[Extracted records]
--------------------

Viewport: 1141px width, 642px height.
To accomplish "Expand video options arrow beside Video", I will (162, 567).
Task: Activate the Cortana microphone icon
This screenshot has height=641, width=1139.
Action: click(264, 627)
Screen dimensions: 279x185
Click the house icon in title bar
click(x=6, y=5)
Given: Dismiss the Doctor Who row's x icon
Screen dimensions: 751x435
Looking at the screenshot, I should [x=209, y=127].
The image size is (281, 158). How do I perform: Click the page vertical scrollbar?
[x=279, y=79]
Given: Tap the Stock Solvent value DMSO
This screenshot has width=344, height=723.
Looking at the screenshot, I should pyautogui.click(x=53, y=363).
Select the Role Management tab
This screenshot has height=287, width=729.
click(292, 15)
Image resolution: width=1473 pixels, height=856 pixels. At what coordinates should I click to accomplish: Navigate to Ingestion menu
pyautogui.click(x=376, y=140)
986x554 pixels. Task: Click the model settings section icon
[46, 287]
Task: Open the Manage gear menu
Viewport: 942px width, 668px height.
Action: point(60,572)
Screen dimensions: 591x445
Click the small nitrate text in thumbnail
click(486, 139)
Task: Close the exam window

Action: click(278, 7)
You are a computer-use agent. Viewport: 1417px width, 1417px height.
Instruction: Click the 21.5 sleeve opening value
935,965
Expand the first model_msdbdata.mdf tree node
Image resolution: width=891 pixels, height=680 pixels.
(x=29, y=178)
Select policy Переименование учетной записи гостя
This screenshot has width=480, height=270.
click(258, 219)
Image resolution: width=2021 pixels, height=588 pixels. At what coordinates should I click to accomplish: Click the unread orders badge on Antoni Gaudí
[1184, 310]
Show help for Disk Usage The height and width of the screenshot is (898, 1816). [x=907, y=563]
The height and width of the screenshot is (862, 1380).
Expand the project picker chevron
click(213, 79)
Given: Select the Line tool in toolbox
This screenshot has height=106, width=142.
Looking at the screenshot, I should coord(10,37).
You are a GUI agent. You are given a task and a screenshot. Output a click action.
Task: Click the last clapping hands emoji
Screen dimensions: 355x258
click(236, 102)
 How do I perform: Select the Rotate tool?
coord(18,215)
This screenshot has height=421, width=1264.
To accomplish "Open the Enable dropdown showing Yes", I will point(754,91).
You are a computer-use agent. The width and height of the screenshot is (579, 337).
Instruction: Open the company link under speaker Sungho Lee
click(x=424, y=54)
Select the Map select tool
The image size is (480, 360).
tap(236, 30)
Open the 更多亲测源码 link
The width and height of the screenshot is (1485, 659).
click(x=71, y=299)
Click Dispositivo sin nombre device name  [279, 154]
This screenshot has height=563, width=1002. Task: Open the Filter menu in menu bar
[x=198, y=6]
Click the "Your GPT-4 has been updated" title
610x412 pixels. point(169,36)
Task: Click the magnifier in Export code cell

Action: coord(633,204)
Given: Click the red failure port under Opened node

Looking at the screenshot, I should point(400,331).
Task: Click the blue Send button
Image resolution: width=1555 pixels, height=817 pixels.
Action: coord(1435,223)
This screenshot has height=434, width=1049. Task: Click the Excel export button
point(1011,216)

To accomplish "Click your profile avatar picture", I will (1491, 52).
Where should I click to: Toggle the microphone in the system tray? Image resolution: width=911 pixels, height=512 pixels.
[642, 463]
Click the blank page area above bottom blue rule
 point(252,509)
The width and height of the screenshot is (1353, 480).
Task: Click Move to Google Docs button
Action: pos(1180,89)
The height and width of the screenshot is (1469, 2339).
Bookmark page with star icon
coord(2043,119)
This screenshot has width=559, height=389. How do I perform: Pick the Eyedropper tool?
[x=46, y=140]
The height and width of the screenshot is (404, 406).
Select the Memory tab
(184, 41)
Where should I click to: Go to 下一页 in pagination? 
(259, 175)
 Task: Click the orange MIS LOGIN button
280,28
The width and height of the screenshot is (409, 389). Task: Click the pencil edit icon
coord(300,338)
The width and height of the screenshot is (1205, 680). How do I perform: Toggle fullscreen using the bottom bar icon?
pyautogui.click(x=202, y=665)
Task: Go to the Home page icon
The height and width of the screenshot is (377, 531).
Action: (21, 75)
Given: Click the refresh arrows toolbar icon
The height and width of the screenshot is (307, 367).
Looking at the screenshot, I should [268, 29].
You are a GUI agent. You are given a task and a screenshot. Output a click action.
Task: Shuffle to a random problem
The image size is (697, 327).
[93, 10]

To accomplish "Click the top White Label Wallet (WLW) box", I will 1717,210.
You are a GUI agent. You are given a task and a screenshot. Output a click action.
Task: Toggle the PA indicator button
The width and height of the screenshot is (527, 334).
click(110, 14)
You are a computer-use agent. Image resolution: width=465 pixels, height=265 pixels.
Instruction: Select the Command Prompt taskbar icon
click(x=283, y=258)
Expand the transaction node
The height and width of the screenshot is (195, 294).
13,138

--------------------

## Aim of the exercise
Repeat all of the entries above word for word, changing nothing.

## Solution below
Viewport: 1141px width, 642px height.
To accomplish "Expand video options arrow beside Video", I will (162, 567).
Task: Activate the Cortana microphone icon
This screenshot has height=641, width=1139.
Action: click(264, 627)
Screen dimensions: 279x185
Click the house icon in title bar
click(x=6, y=5)
Given: Dismiss the Doctor Who row's x icon
Screen dimensions: 751x435
Looking at the screenshot, I should [x=209, y=127].
The image size is (281, 158). How do I perform: Click the page vertical scrollbar?
[x=279, y=79]
Given: Tap the Stock Solvent value DMSO
This screenshot has width=344, height=723.
Looking at the screenshot, I should pyautogui.click(x=53, y=363).
Select the Role Management tab
This screenshot has height=287, width=729.
click(292, 15)
Image resolution: width=1473 pixels, height=856 pixels. At what coordinates should I click to accomplish: Navigate to Ingestion menu
pyautogui.click(x=376, y=140)
986x554 pixels. Task: Click the model settings section icon
[46, 287]
Task: Open the Manage gear menu
Viewport: 942px width, 668px height.
Action: point(60,572)
Screen dimensions: 591x445
Click the small nitrate text in thumbnail
click(486, 139)
Task: Close the exam window

Action: click(278, 7)
You are a computer-use agent. Viewport: 1417px width, 1417px height.
Instruction: Click the 21.5 sleeve opening value
935,965
Expand the first model_msdbdata.mdf tree node
Image resolution: width=891 pixels, height=680 pixels.
(x=29, y=178)
Select policy Переименование учетной записи гостя
This screenshot has width=480, height=270.
click(258, 219)
Image resolution: width=2021 pixels, height=588 pixels. At what coordinates should I click to accomplish: Click the unread orders badge on Antoni Gaudí
[1184, 310]
Show help for Disk Usage The height and width of the screenshot is (898, 1816). [x=907, y=563]
The height and width of the screenshot is (862, 1380).
Expand the project picker chevron
click(213, 79)
Given: Select the Line tool in toolbox
This screenshot has height=106, width=142.
Looking at the screenshot, I should coord(10,37).
You are a GUI agent. You are given a task and a screenshot. Output a click action.
Task: Click the last clapping hands emoji
Screen dimensions: 355x258
click(236, 102)
 How do I perform: Select the Rotate tool?
coord(18,215)
This screenshot has height=421, width=1264.
To accomplish "Open the Enable dropdown showing Yes", I will point(754,91).
You are a computer-use agent. The width and height of the screenshot is (579, 337).
Instruction: Open the company link under speaker Sungho Lee
click(x=424, y=54)
Select the Map select tool
The image size is (480, 360).
tap(236, 30)
Open the 更多亲测源码 link
The width and height of the screenshot is (1485, 659).
click(x=71, y=299)
Click Dispositivo sin nombre device name  [279, 154]
This screenshot has height=563, width=1002. Task: Open the Filter menu in menu bar
[x=198, y=6]
Click the "Your GPT-4 has been updated" title
610x412 pixels. point(169,36)
Task: Click the magnifier in Export code cell

Action: coord(633,204)
Given: Click the red failure port under Opened node

Looking at the screenshot, I should point(400,331).
Task: Click the blue Send button
Image resolution: width=1555 pixels, height=817 pixels.
Action: coord(1435,223)
This screenshot has height=434, width=1049. Task: Click the Excel export button
point(1011,216)

To accomplish "Click your profile avatar picture", I will (1491, 52).
Where should I click to: Toggle the microphone in the system tray? Image resolution: width=911 pixels, height=512 pixels.
[642, 463]
Click the blank page area above bottom blue rule
 point(252,509)
The width and height of the screenshot is (1353, 480).
Task: Click Move to Google Docs button
Action: pos(1180,89)
The height and width of the screenshot is (1469, 2339).
Bookmark page with star icon
coord(2043,119)
This screenshot has width=559, height=389. How do I perform: Pick the Eyedropper tool?
[x=46, y=140]
The height and width of the screenshot is (404, 406).
Select the Memory tab
(184, 41)
Where should I click to: Go to 下一页 in pagination? 
(259, 175)
 Task: Click the orange MIS LOGIN button
280,28
The width and height of the screenshot is (409, 389). Task: Click the pencil edit icon
coord(300,338)
The width and height of the screenshot is (1205, 680). How do I perform: Toggle fullscreen using the bottom bar icon?
pyautogui.click(x=202, y=665)
Task: Go to the Home page icon
The height and width of the screenshot is (377, 531).
Action: (21, 75)
Given: Click the refresh arrows toolbar icon
The height and width of the screenshot is (307, 367).
Looking at the screenshot, I should [268, 29].
You are a GUI agent. You are given a task and a screenshot. Output a click action.
Task: Shuffle to a random problem
The image size is (697, 327).
[93, 10]

To accomplish "Click the top White Label Wallet (WLW) box", I will 1717,210.
You are a GUI agent. You are given a task and a screenshot. Output a click action.
Task: Toggle the PA indicator button
The width and height of the screenshot is (527, 334).
click(110, 14)
You are a computer-use agent. Image resolution: width=465 pixels, height=265 pixels.
Instruction: Select the Command Prompt taskbar icon
click(x=283, y=258)
Expand the transaction node
The height and width of the screenshot is (195, 294).
13,138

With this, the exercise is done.